There can be long — and slow-moving — lines. Sometimes, miscommunications can cause delays in packages.
It can make for some sullen, irritated customers.
But there’s one South Hill Post Office employee who aims to brighten the mood. Lead mail clerk Keith Shockey, 63, wants his customers to enjoy coming to the post office.
“The happier you are, the happier I am,” Shockey said.
During the post office’s peak season — starting Nov. 19 through the end of the year — the office receives about three times the volume of mail than it does the rest of the year. On Dec. 19, with less than a week to go until Christmas, the South Hill Post Office was bustling. That morning, the line had stretched — and not for the first time — from the shipping desks across the room to the front entrance. Only after the line had dwindled a bit did Shockey, wearing a red and green hat with elf ears, come around the front desk to ask what the first customer in line needed help with.
The woman gestured to the package she intended to mail. Shockey took the package, pretended to weigh it in his hands and proceeded to guess the correct price. The customer blinked in surprise, then, realizing he was joking, smiled, and took the package back.
Shockey had already moved down the line, joking with the next customer about the destination of his mail.
“Texas? So, international?” Shockey said.
South Hill Postmaster Teressa Velgersdijk said that Shockey’s good sense of humor and spirit is just a part of his personality, which makes him a valuable employee, especially during the time of year when tensions can run high.
“He can just diffuse that (tension),” Velgersdijk said. “I don’t know how he does it.”
Velgersdijk has heard Shockey joke to customers about leaving their shoes in line and running to get coffee. He’s suggested they all sing Christmas carols. He’s joked that whoever brings him cookies can come to the front of the line.
“He just makes it fun,” she said. “It’s the clerks that really make or break any post office.”
On his desk sits a basket of candy canes, purchased every year with his own money, that Shockey hands out to both kids and adults alike. Sometimes, his customers will return the favor and bring cookies for him and his team.
Shockey insists that it’s not just him. The whole team, comprised of fellow clerks Armanda, Chris, Stephanie and Oksana, do their best to generate a positive atmosphere for their customers.
“Hopefully when they leave, they leave with a smile,” he said.

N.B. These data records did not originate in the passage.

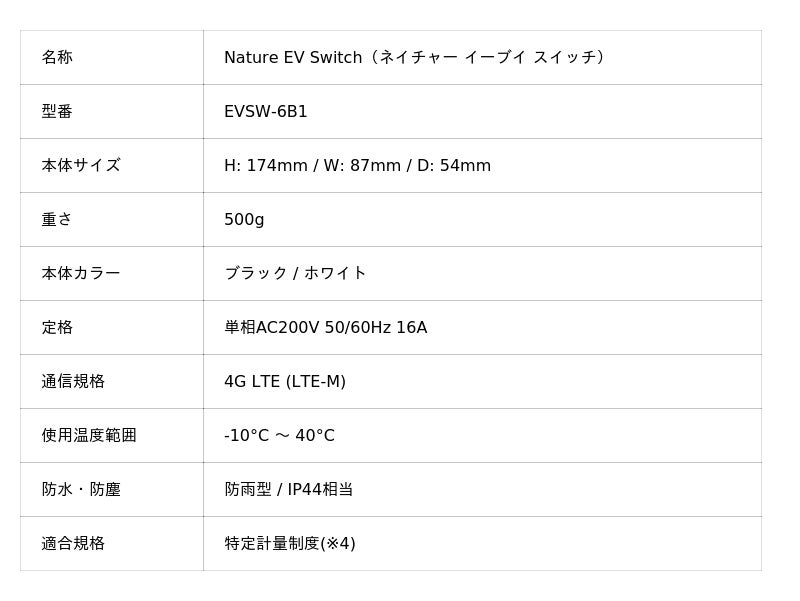The width and height of the screenshot is (800, 601).
Task: Click the 特定計量制度(※4) value text
Action: point(290,544)
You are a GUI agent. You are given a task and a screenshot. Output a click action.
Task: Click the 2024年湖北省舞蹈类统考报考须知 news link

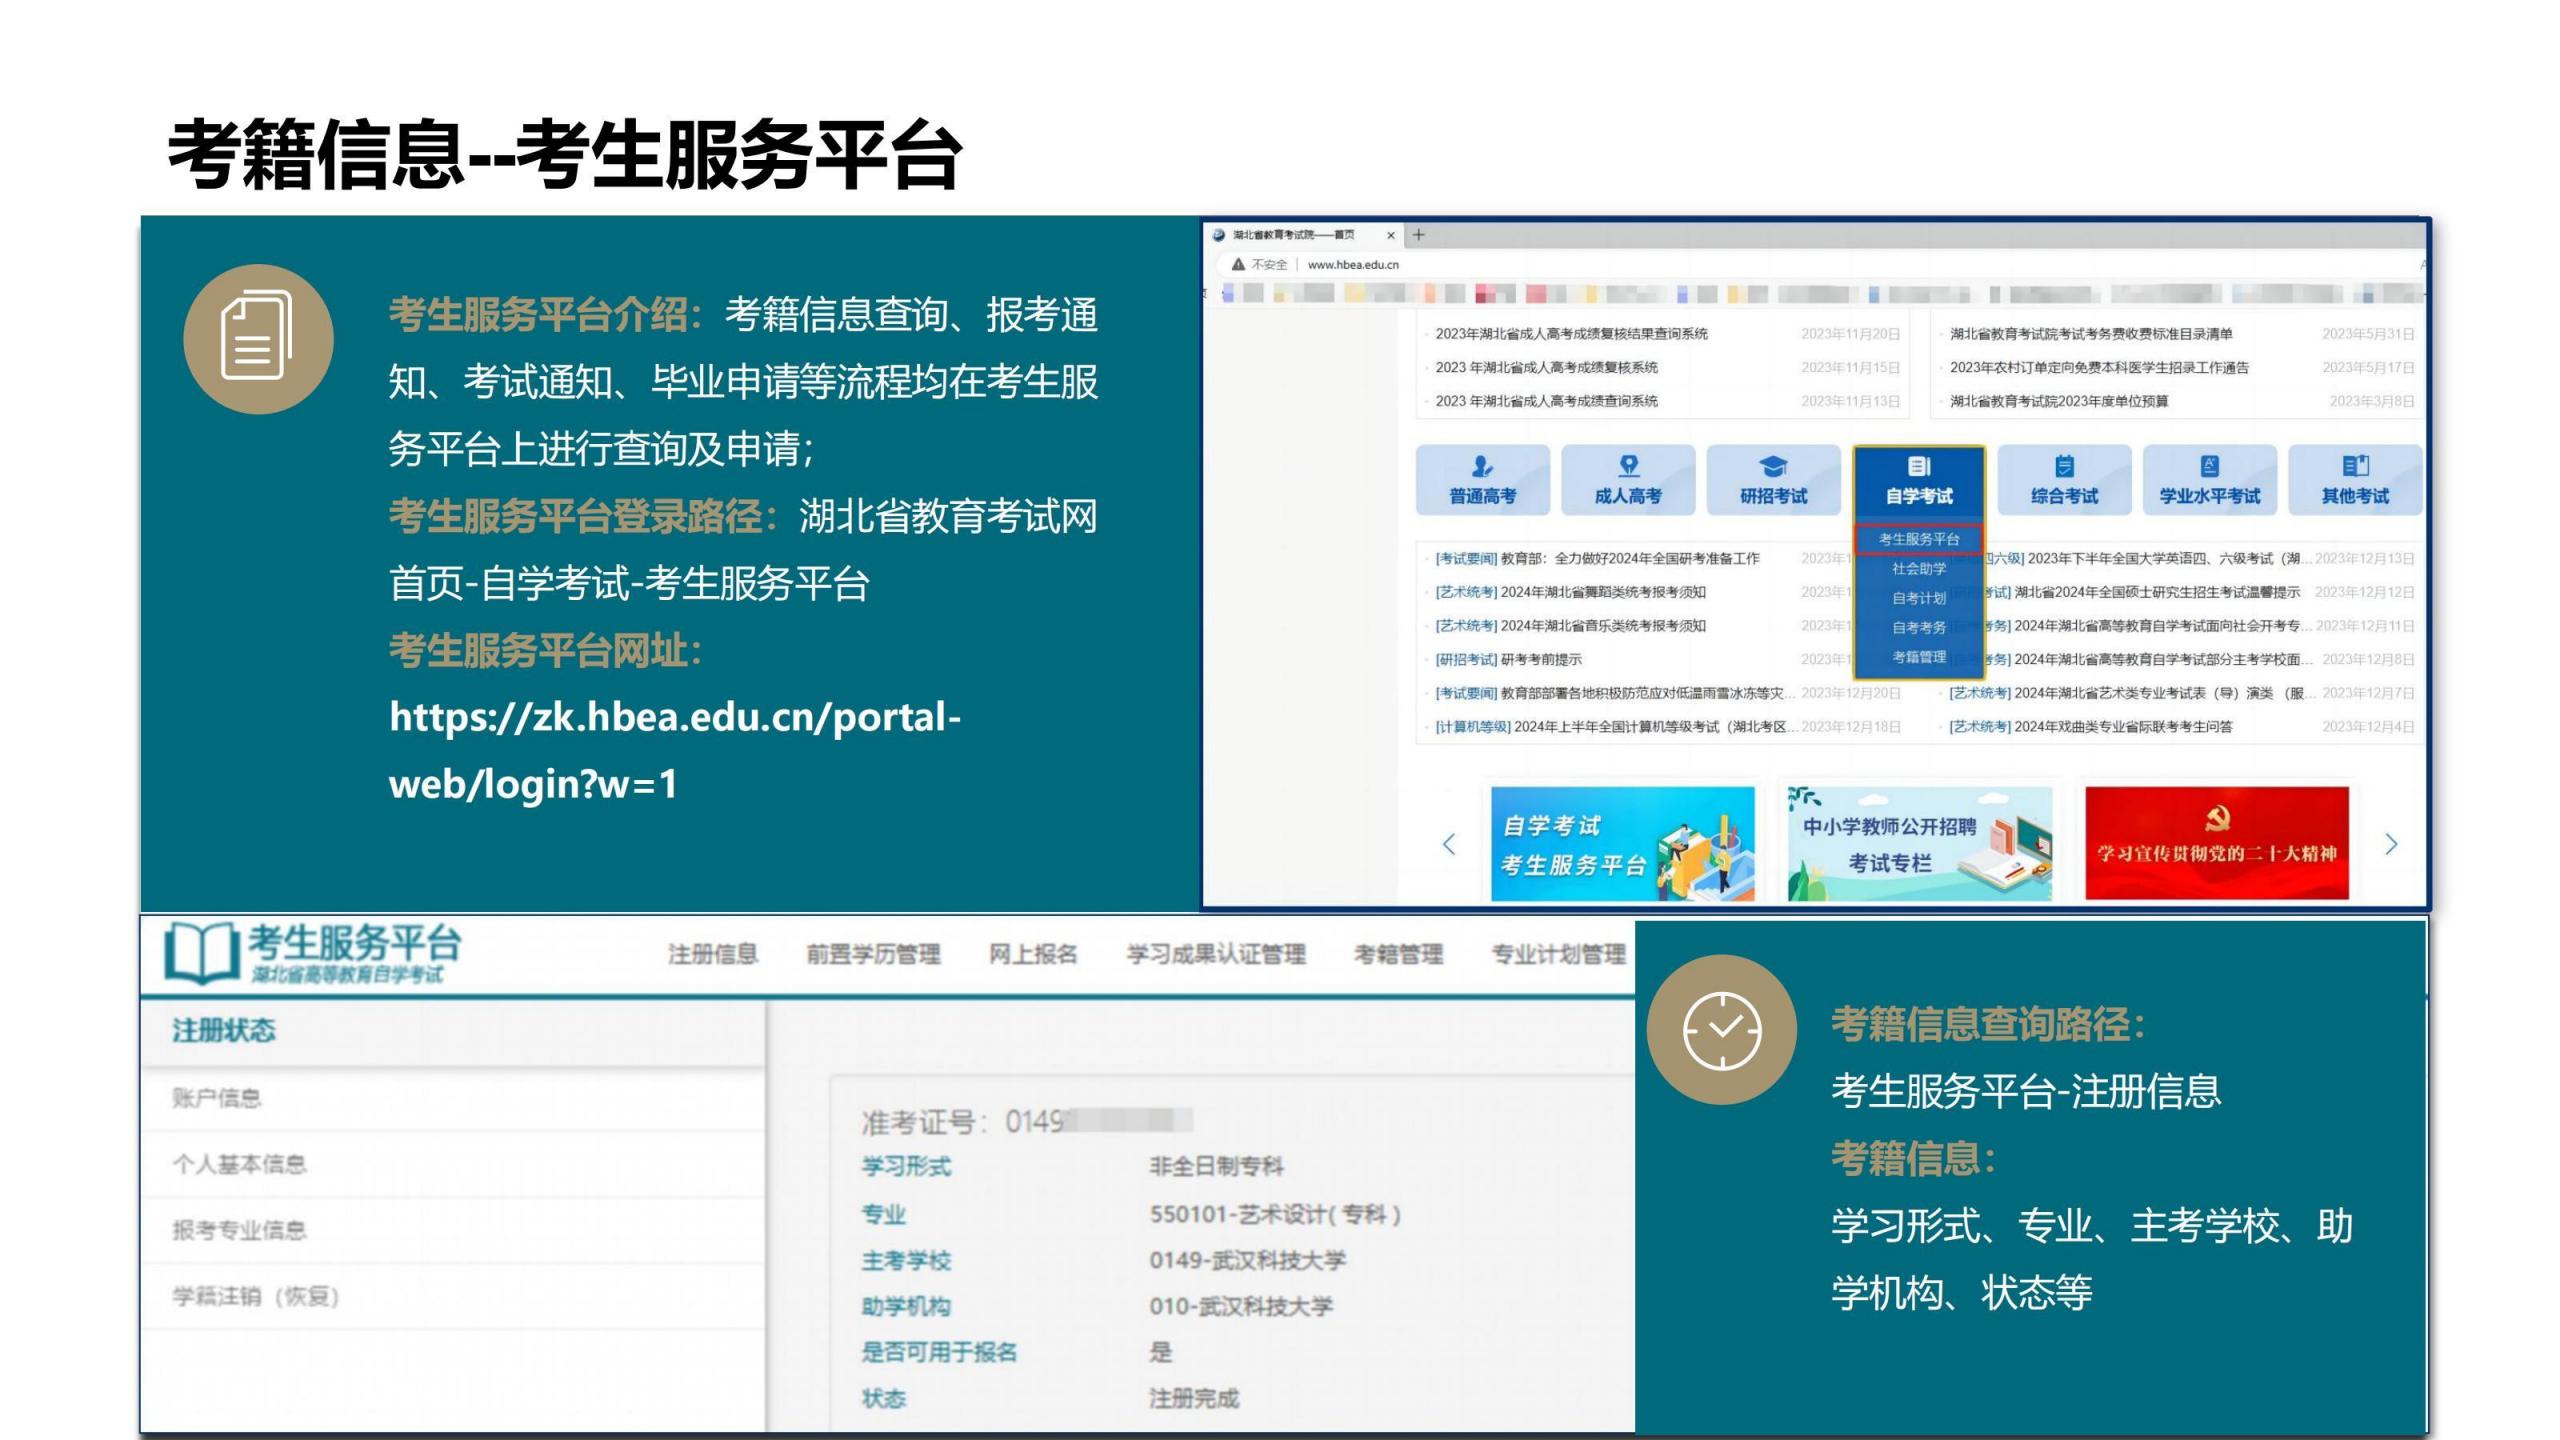click(1602, 592)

Shockey was born in Denmark and moved to the United States when he was about 7 years old. As he grew up, he became interested in stamp collecting and worked at a post office in California before moving to Puyallup 17 years ago. He started at the South Hill Post Office as a mail carrier.
But he soon realized that he enjoyed working with customers. And that’s where, Velgersdijk said, his true personality shined through.
But the work is not always easy.
“The public expects a lot … (They) want to go somewhere where you can get efficient, fast service,” Shockey said, adding that as a clerk, there are “a lot of different pressures” when it comes to juggling efficiency with friendly service.
But at the end of the day, Shockey said he loves his job and the people he works with.
“We like what we’re doing. We want to do a good job,” Shockey said. South Hill Post Office employees and its customers “have a really good, friendly relationship — I wouldn’t say like a family, but there’s respect there.”